Have fun and make it unique.
Your second project must show the following Python skills and Markdown sections:
Section 1-Load - Read from a data file into a pandas DataFrame. Section 2-View - Display the first 5 rows and the last 5 rows. Section 3-Describe: Use the DataFrame describe() function to calculate basic descriptive statistics for all numeric columns. Section 4-Series: Use the Series method describe() to calculate the descriptive stats for all category/text columns. Section 5-Unique: Use the Series method unique() to get unique category values. Section 6-Histograms: Use the DataFrame's hist() function to create a histogram for each numerical column. Section 7-List: Get some of your information into a list. Process each item in the list (use for or comprehensions as you like). Section 8-Filter: Use filter() to show only part of the information. Section 9-Map: Use map() to transform some of the data. Include a title section with your name - this is your branding - make it professional and attractive. Use Markdown section headings to professionally present your work. Tell a story with data - lead us through your project and summarize your interesting results.

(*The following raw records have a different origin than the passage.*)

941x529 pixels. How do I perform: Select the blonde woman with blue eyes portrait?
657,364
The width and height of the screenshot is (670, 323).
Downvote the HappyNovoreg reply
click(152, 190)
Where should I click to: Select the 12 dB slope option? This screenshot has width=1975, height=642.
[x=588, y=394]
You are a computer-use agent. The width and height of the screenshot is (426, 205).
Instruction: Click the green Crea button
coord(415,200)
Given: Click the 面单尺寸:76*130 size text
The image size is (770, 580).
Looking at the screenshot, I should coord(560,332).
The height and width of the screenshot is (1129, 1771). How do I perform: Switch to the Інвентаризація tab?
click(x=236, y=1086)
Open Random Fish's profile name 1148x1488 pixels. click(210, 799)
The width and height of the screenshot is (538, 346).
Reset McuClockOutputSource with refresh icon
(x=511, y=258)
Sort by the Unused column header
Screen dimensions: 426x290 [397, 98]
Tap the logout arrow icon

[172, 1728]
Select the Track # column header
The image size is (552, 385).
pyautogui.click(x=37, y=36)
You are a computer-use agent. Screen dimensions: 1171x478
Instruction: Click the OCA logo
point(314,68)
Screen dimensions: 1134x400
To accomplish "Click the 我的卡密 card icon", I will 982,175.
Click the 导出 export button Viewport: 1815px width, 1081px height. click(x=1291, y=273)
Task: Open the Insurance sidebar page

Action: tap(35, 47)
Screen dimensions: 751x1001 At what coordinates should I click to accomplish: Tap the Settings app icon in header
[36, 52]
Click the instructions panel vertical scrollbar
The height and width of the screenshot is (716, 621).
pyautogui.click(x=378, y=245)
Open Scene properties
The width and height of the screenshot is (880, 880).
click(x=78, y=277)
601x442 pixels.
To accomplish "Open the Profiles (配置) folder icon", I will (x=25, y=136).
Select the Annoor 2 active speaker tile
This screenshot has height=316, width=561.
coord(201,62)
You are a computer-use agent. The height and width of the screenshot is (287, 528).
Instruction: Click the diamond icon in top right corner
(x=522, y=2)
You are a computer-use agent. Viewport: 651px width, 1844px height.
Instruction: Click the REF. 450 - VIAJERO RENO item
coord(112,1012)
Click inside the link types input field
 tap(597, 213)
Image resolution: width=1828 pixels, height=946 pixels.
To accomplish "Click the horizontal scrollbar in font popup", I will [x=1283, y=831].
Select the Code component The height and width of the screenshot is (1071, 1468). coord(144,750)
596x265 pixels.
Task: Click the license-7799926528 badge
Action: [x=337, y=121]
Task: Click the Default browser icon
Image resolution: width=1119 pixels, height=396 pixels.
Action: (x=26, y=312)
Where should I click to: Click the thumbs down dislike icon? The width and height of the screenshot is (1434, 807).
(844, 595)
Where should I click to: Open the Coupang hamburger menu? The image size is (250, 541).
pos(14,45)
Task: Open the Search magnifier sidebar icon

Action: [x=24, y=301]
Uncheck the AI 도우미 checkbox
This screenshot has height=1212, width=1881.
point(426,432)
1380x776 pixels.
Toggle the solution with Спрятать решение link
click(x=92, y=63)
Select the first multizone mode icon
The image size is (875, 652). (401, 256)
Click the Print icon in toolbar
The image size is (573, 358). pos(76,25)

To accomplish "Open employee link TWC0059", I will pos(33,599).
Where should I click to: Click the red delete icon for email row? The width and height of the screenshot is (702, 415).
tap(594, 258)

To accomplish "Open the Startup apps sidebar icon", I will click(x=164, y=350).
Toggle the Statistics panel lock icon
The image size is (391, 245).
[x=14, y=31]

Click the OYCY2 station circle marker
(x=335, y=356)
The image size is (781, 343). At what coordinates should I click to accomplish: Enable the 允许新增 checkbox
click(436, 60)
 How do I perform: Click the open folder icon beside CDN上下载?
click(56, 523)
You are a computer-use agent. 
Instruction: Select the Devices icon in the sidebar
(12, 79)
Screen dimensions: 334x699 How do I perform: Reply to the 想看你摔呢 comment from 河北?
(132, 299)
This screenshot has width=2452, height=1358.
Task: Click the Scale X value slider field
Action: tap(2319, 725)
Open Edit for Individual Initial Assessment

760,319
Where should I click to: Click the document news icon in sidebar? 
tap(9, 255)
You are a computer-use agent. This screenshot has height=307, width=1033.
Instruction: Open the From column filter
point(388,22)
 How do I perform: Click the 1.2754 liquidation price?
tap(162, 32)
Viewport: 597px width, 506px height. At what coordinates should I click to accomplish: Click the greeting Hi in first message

Execute the completed notebook Add, commit, and push your changes to GitHub. You can use incremental commits as you work - provide useful commit messages. At the end, use a commit message like "Task 3 complete". Verify your GitHub notebook appears complete and well-presented.
Capture a screenshot of your completed notebook as viewed in GitHub at the conclusion of this task. Display the screenshot as evidence of task completion.
As part of your custom project, use a library or module we did not explore in class. Consider imageio, nltk, texatistic, textblob, wordcloud, or others. Look for something new that might interest you. Learn it on your own and apply it to your domain/project. Clearly label your Section Bonus using Markdown. In the bonus section, explain what you chose, why, how it went, and your results. Do you recommend it? This is a chance to show advanced, creative skills - make it valuable for others by describing it well.
Execute the completed notebook Add, commit, and push your changes to GitHub. You can use incremental commits as you work - provide useful commit messages. At the end, use a commit message like "Bonus complete". Verify your GitHub notebook appears complete and well-presented.
Capture a screenshot of your completed notebook as viewed in GitHub at the conclusion of this task. Display the screenshot as evidence of task completion.